What this task involves: Every record, from first to last, should be written out again exactly.

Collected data

_ _ _ _

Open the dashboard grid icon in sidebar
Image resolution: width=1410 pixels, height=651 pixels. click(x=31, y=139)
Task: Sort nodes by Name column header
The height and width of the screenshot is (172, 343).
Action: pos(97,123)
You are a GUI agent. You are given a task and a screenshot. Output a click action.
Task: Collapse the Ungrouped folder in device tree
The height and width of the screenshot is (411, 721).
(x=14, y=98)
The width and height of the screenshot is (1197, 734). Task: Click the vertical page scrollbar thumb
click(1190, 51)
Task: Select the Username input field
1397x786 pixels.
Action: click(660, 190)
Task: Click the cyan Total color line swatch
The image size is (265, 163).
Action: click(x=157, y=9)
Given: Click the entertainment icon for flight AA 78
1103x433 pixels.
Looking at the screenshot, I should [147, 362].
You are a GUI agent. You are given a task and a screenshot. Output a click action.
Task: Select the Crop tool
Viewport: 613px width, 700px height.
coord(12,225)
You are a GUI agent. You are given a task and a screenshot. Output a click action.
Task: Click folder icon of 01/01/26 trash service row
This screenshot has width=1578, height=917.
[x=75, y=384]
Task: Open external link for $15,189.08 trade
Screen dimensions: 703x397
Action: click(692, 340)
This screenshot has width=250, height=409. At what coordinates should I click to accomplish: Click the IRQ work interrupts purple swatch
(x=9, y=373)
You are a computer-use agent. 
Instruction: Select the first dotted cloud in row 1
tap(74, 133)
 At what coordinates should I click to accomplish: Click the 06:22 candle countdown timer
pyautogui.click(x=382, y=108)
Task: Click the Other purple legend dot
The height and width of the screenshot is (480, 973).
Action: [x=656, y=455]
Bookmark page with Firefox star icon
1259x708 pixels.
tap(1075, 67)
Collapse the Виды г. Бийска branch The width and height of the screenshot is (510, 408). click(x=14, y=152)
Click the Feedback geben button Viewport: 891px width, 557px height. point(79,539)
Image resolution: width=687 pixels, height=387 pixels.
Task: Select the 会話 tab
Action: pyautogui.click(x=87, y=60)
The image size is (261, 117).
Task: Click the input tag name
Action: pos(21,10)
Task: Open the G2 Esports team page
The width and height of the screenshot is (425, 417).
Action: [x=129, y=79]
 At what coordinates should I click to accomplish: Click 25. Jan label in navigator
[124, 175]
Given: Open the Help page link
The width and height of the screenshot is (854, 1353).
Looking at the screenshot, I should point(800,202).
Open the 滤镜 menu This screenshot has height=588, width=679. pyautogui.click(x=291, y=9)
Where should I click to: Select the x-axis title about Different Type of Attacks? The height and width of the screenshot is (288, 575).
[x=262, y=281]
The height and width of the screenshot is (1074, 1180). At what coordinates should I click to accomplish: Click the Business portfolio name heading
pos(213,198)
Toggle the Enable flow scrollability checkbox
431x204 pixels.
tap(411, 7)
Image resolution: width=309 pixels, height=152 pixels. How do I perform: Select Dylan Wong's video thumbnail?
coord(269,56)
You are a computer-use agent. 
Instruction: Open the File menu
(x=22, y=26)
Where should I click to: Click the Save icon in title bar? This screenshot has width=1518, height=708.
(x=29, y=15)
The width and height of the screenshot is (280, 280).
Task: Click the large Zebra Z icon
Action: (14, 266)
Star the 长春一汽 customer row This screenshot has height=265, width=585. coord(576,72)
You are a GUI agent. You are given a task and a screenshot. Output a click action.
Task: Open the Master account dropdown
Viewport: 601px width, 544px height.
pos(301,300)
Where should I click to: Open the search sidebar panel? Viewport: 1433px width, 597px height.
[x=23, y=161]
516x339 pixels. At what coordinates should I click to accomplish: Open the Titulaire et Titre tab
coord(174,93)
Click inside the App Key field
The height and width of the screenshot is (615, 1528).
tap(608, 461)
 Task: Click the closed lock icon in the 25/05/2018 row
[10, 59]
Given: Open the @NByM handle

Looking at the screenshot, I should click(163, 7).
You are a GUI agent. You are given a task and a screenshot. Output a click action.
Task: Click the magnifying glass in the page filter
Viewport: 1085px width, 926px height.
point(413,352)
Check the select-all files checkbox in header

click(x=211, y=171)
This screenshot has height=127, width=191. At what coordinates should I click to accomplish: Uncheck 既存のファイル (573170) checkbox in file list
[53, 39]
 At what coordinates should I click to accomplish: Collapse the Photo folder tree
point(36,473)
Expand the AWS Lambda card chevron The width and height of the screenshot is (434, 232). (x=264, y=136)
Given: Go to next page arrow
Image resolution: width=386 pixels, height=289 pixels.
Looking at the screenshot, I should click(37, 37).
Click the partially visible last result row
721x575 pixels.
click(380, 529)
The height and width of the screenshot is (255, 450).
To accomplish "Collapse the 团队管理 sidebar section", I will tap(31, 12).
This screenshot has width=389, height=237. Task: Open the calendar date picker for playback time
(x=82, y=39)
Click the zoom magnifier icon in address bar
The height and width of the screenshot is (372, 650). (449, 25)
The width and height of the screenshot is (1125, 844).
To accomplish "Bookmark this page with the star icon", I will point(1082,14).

_ _ _ _

Task result:
Open the dashboard grid icon in sidebar
Image resolution: width=1410 pixels, height=651 pixels. click(x=31, y=139)
Task: Sort nodes by Name column header
The height and width of the screenshot is (172, 343).
Action: pos(97,123)
You are a GUI agent. You are given a task and a screenshot. Output a click action.
Task: Collapse the Ungrouped folder in device tree
The height and width of the screenshot is (411, 721).
(x=14, y=98)
The width and height of the screenshot is (1197, 734). Task: Click the vertical page scrollbar thumb
click(1190, 51)
Task: Select the Username input field
1397x786 pixels.
Action: click(660, 190)
Task: Click the cyan Total color line swatch
The image size is (265, 163).
Action: click(x=157, y=9)
Given: Click the entertainment icon for flight AA 78
1103x433 pixels.
Looking at the screenshot, I should [147, 362].
You are a GUI agent. You are given a task and a screenshot. Output a click action.
Task: Select the Crop tool
Viewport: 613px width, 700px height.
coord(12,225)
You are a GUI agent. You are given a task and a screenshot. Output a click action.
Task: Click folder icon of 01/01/26 trash service row
This screenshot has width=1578, height=917.
[x=75, y=384]
Task: Open external link for $15,189.08 trade
Screen dimensions: 703x397
Action: click(692, 340)
This screenshot has width=250, height=409. At what coordinates should I click to accomplish: Click the IRQ work interrupts purple swatch
(x=9, y=373)
You are a computer-use agent. 
Instruction: Select the first dotted cloud in row 1
tap(74, 133)
 At what coordinates should I click to accomplish: Click the 06:22 candle countdown timer
pyautogui.click(x=382, y=108)
Task: Click the Other purple legend dot
The height and width of the screenshot is (480, 973).
Action: [x=656, y=455]
Bookmark page with Firefox star icon
1259x708 pixels.
tap(1075, 67)
Collapse the Виды г. Бийска branch The width and height of the screenshot is (510, 408). click(x=14, y=152)
Click the Feedback geben button Viewport: 891px width, 557px height. point(79,539)
Image resolution: width=687 pixels, height=387 pixels.
Task: Select the 会話 tab
Action: pyautogui.click(x=87, y=60)
The image size is (261, 117).
Task: Click the input tag name
Action: pos(21,10)
Task: Open the G2 Esports team page
The width and height of the screenshot is (425, 417).
Action: [x=129, y=79]
 At what coordinates should I click to accomplish: Click 25. Jan label in navigator
[124, 175]
Given: Open the Help page link
The width and height of the screenshot is (854, 1353).
Looking at the screenshot, I should point(800,202).
Open the 滤镜 menu This screenshot has height=588, width=679. pyautogui.click(x=291, y=9)
Where should I click to: Select the x-axis title about Different Type of Attacks? The height and width of the screenshot is (288, 575).
[x=262, y=281]
The height and width of the screenshot is (1074, 1180). At what coordinates should I click to accomplish: Click the Business portfolio name heading
pos(213,198)
Toggle the Enable flow scrollability checkbox
431x204 pixels.
tap(411, 7)
Image resolution: width=309 pixels, height=152 pixels. How do I perform: Select Dylan Wong's video thumbnail?
coord(269,56)
You are a computer-use agent. 
Instruction: Open the File menu
(x=22, y=26)
Where should I click to: Click the Save icon in title bar? This screenshot has width=1518, height=708.
(x=29, y=15)
The width and height of the screenshot is (280, 280).
Task: Click the large Zebra Z icon
Action: (14, 266)
Star the 长春一汽 customer row This screenshot has height=265, width=585. coord(576,72)
You are a GUI agent. You are given a task and a screenshot. Output a click action.
Task: Open the Master account dropdown
Viewport: 601px width, 544px height.
pos(301,300)
Where should I click to: Open the search sidebar panel? Viewport: 1433px width, 597px height.
[x=23, y=161]
516x339 pixels. At what coordinates should I click to accomplish: Open the Titulaire et Titre tab
coord(174,93)
Click inside the App Key field
The height and width of the screenshot is (615, 1528).
tap(608, 461)
 Task: Click the closed lock icon in the 25/05/2018 row
[10, 59]
Given: Open the @NByM handle

Looking at the screenshot, I should click(163, 7).
You are a GUI agent. You are given a task and a screenshot. Output a click action.
Task: Click the magnifying glass in the page filter
Viewport: 1085px width, 926px height.
point(413,352)
Check the select-all files checkbox in header

click(x=211, y=171)
This screenshot has height=127, width=191. At what coordinates should I click to accomplish: Uncheck 既存のファイル (573170) checkbox in file list
[53, 39]
 At what coordinates should I click to accomplish: Collapse the Photo folder tree
point(36,473)
Expand the AWS Lambda card chevron The width and height of the screenshot is (434, 232). (x=264, y=136)
Given: Go to next page arrow
Image resolution: width=386 pixels, height=289 pixels.
Looking at the screenshot, I should click(37, 37).
Click the partially visible last result row
721x575 pixels.
click(380, 529)
The height and width of the screenshot is (255, 450).
To accomplish "Collapse the 团队管理 sidebar section", I will tap(31, 12).
This screenshot has width=389, height=237. Task: Open the calendar date picker for playback time
(x=82, y=39)
Click the zoom magnifier icon in address bar
The height and width of the screenshot is (372, 650). (449, 25)
The width and height of the screenshot is (1125, 844).
To accomplish "Bookmark this page with the star icon", I will point(1082,14).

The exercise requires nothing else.